Brannon Moore – THE MARTIAN
Okay, let’s see, what is this movie about?
- A natural event, forecast and expected, suddenly arrives faster and hits harder than was predicted …
- … which causes a man to be isolated for a lengthy period …
- … during which he finds clever ways to occupy his time and keep himself from going mad …
- … while a bunch of smart people, very far away, out of contact range, desperately use their scientific expertise to resolve the crisis, save the man’s life, and return his life to normal.
Hmm. Something about this sounds familiar, but I can’t quite put my finger on it.
Well, whatever it is, I found this movie extremely resonant and satisfying right now, and I highly commend it to your attention, whatever your, y’know, personal circumstances.

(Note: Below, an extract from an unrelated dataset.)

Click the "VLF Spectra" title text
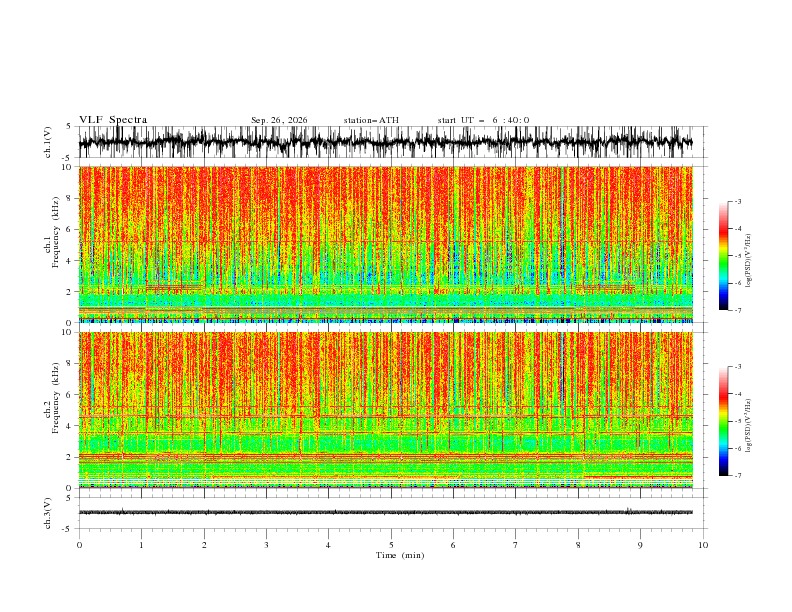 point(113,120)
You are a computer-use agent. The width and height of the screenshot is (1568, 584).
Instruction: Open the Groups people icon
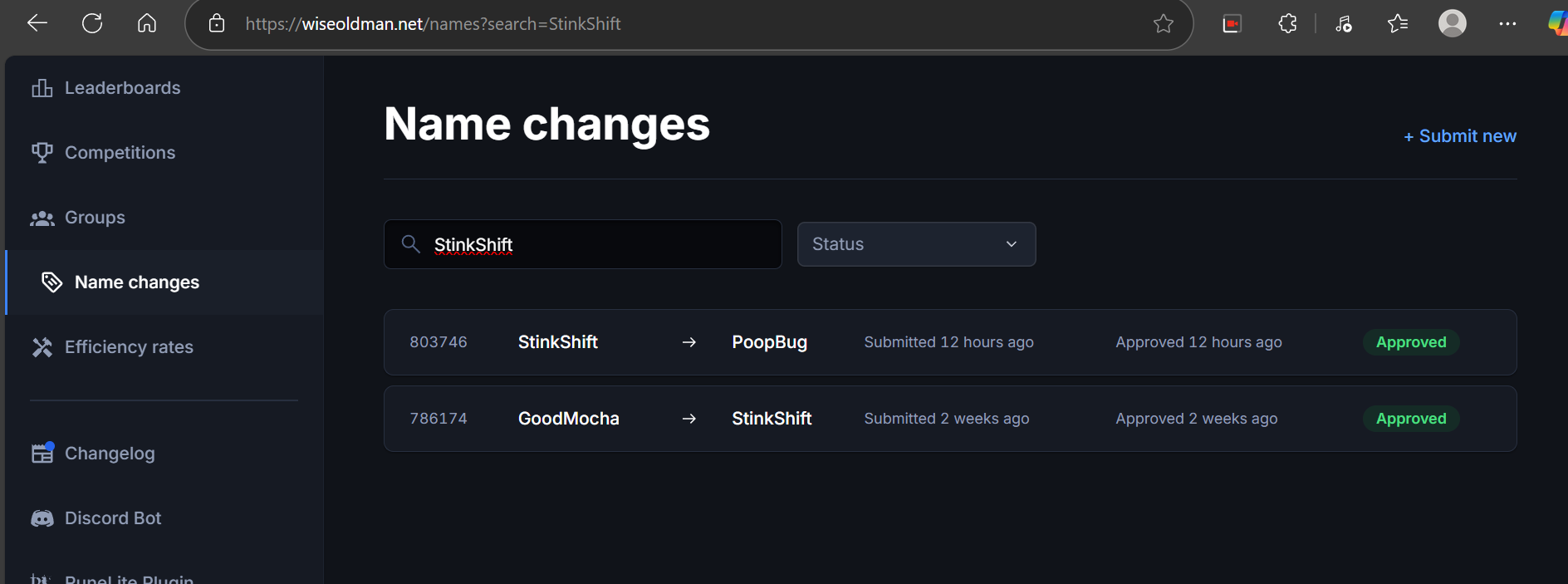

Shannon Hubbell – Still Bill
If in this dire time of physical isolation you need someone or something to lean on, I heartily endorse Bill Withers and Still Bill, the 2009 documentary about the legendary singer-songwriter. It’s an intimate portrayal of a quiet and thoughtful artist, focusing on his philosophy and his personal relationships. The film is raw, but not in an unpleasant way. Following, and largely narrated by, a sensitive man1 in a way that feels honest and familial.
Withers passed away last week at the age of 81, which would be tragic in the best of circumstances, but nowadays we really could use the man behind “Lean on Me.” Luckily, his music lives on.
David Hoh – Tom Scott
I don’t much go in for YouTube videos or web articles with catchy (or “clickbait” depending on how cynical they make you feel) titles or headlines. A thing has to really click with me to earn my interest. So when I saw a recommended video titled “Why Snow and Confetti Ruin YouTube Video Quality” I clicked it, because it was something I was actually curious to know about. Thankfully, the video was very well made: totally comprehensive and thoroughly (and visually) explained, and therefore easy to understand. It also had winning graphics that served the education in an engaging way, as well as a nice sense of humor, a casual tone, and a pleasant British accent (which Americans always like to hear from people explaining smart things) from the host of the video & channel, Tom Scott.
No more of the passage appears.